■ Problem statement
The required answer is the run of lines from the one holding "Screen dimensions: 897x672" to the end of the data below, copied exactly and free of pictures.

-- Provided information follows --

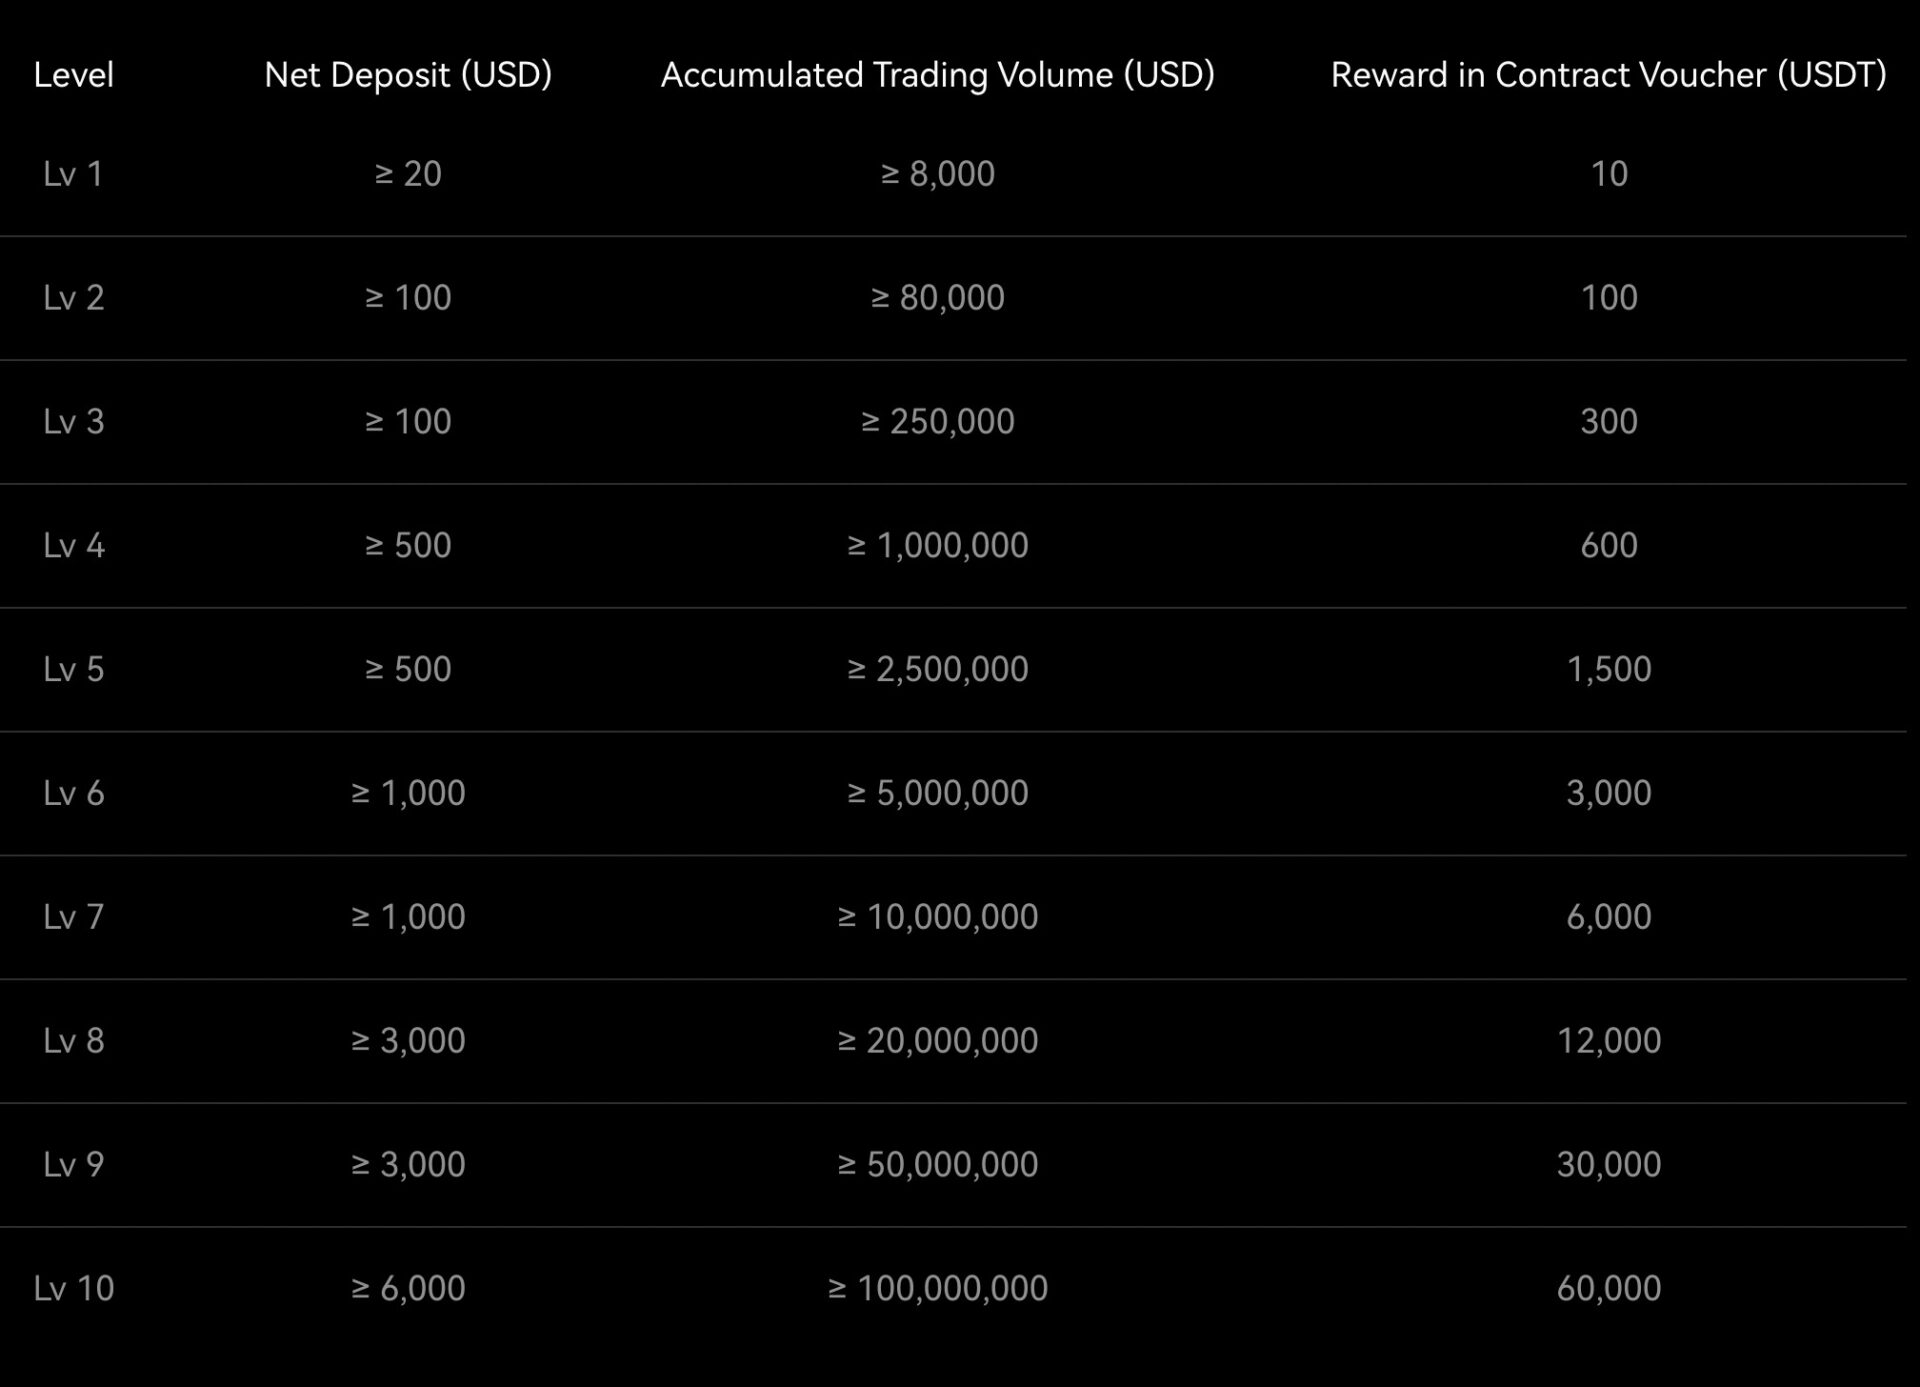Select the Lv 7 row label
Screen dimensions: 1920x1387
coord(73,917)
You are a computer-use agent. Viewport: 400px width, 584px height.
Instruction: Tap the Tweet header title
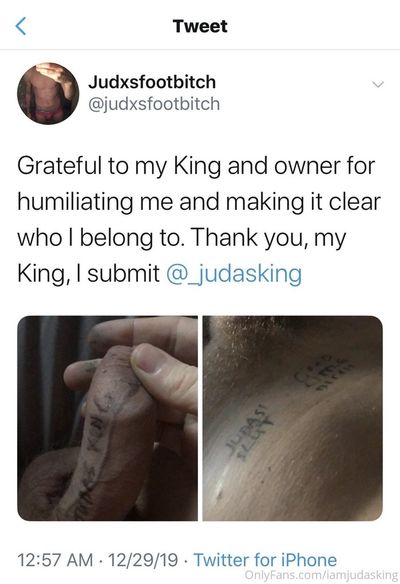[200, 26]
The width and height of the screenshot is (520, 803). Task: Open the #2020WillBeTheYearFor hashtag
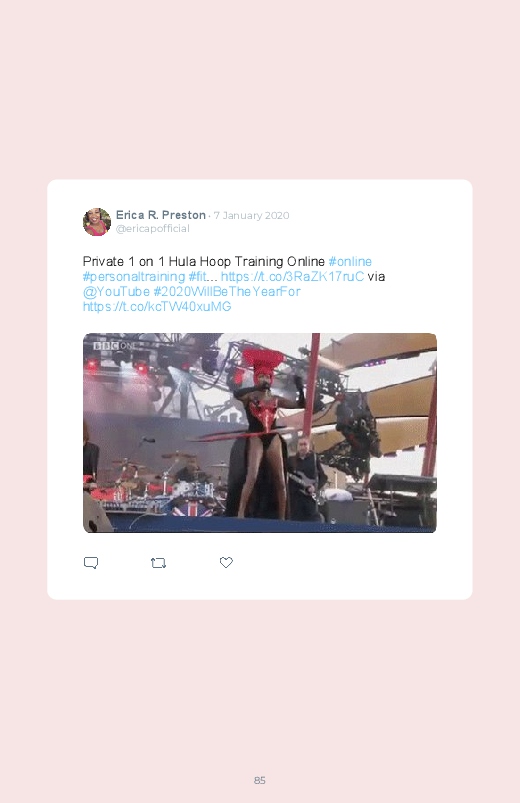[227, 292]
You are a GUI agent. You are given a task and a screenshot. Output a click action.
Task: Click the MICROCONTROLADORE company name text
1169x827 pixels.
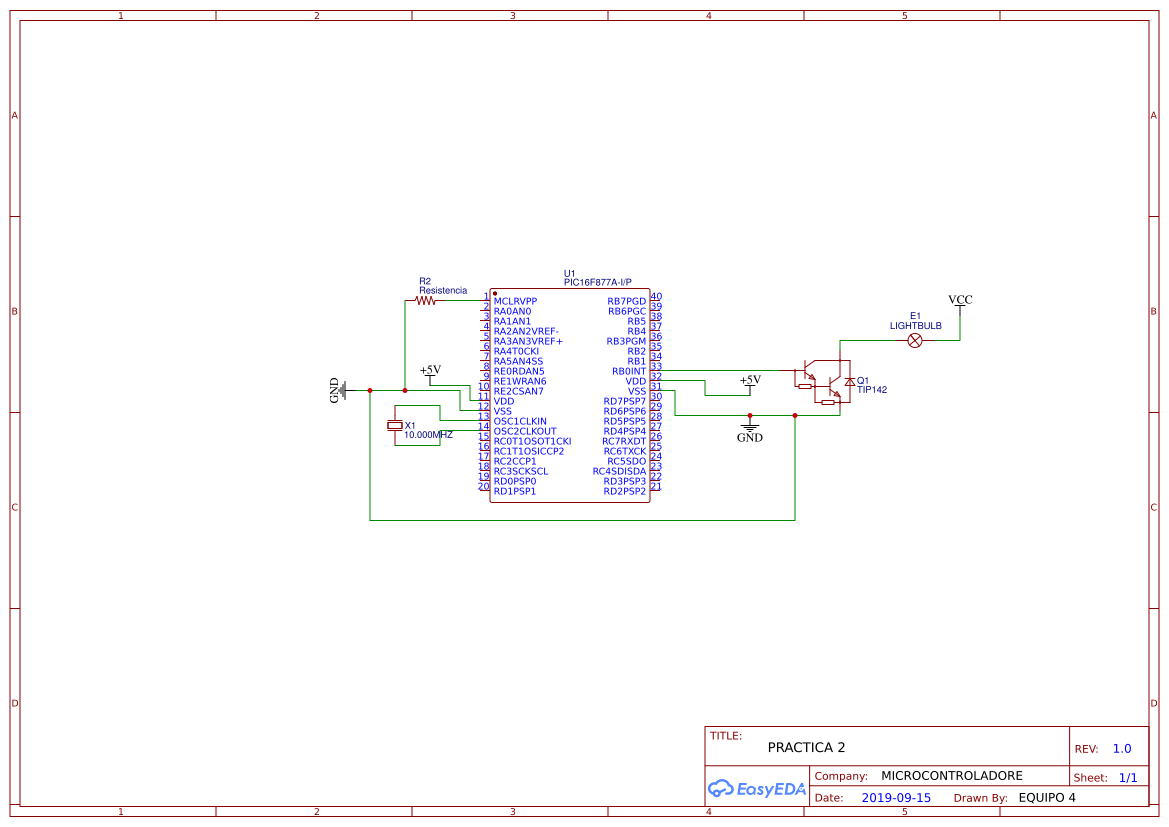coord(953,775)
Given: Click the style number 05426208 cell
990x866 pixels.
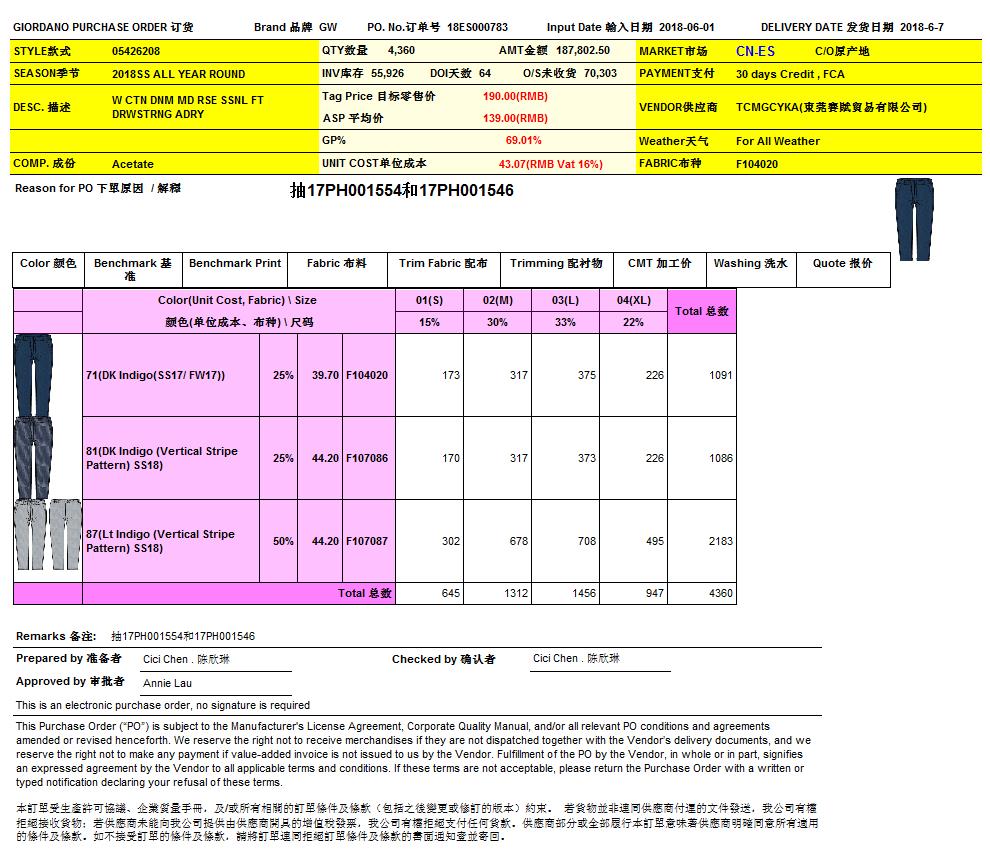Looking at the screenshot, I should pos(136,50).
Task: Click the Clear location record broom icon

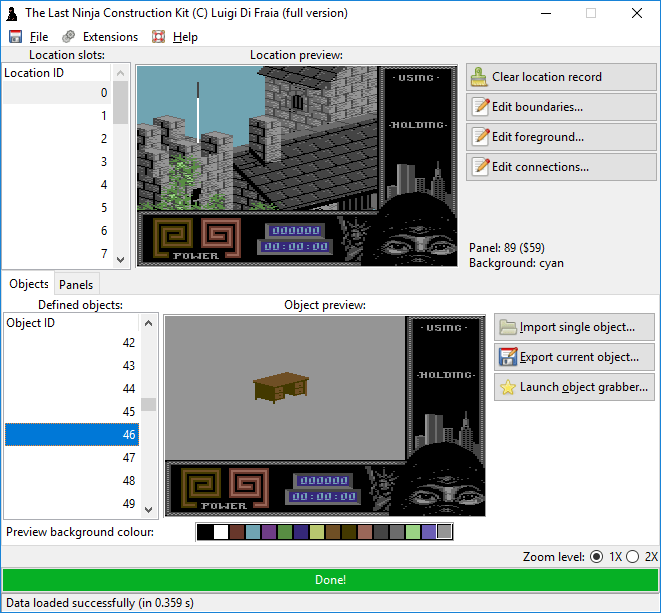Action: click(480, 77)
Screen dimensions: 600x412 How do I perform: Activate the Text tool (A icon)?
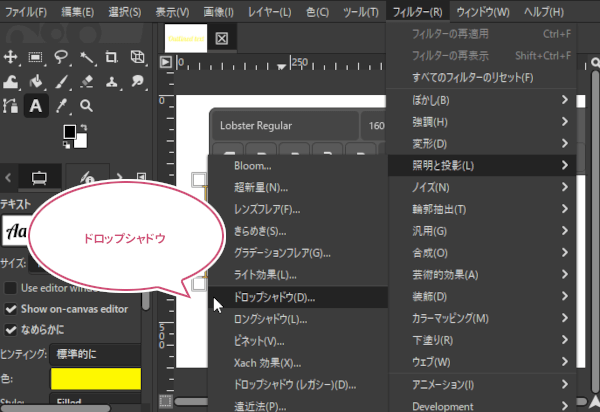click(x=36, y=106)
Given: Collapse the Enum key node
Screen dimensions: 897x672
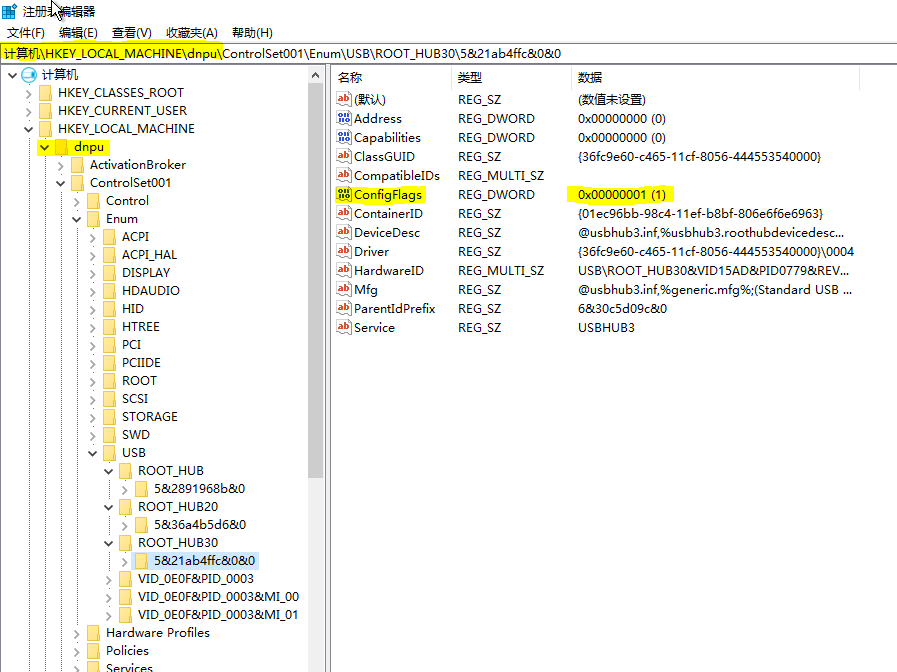Looking at the screenshot, I should coord(77,219).
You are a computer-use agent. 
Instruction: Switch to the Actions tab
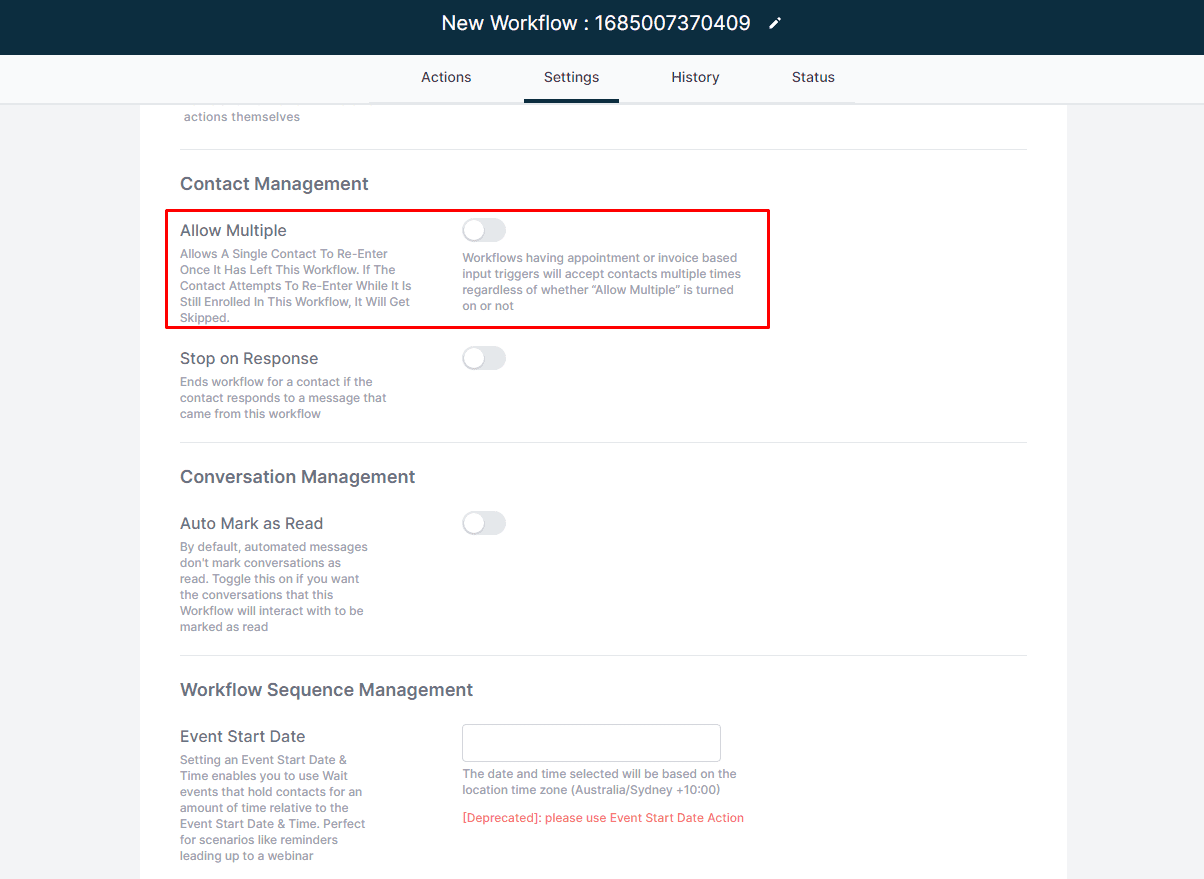pos(446,77)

-- Provided information concluded --

■ Expected answer
Screen dimensions: 897x672
Looking at the screenshot, I should coord(77,219).
You are a computer-use agent. 
Instruction: Switch to the Actions tab
pos(446,77)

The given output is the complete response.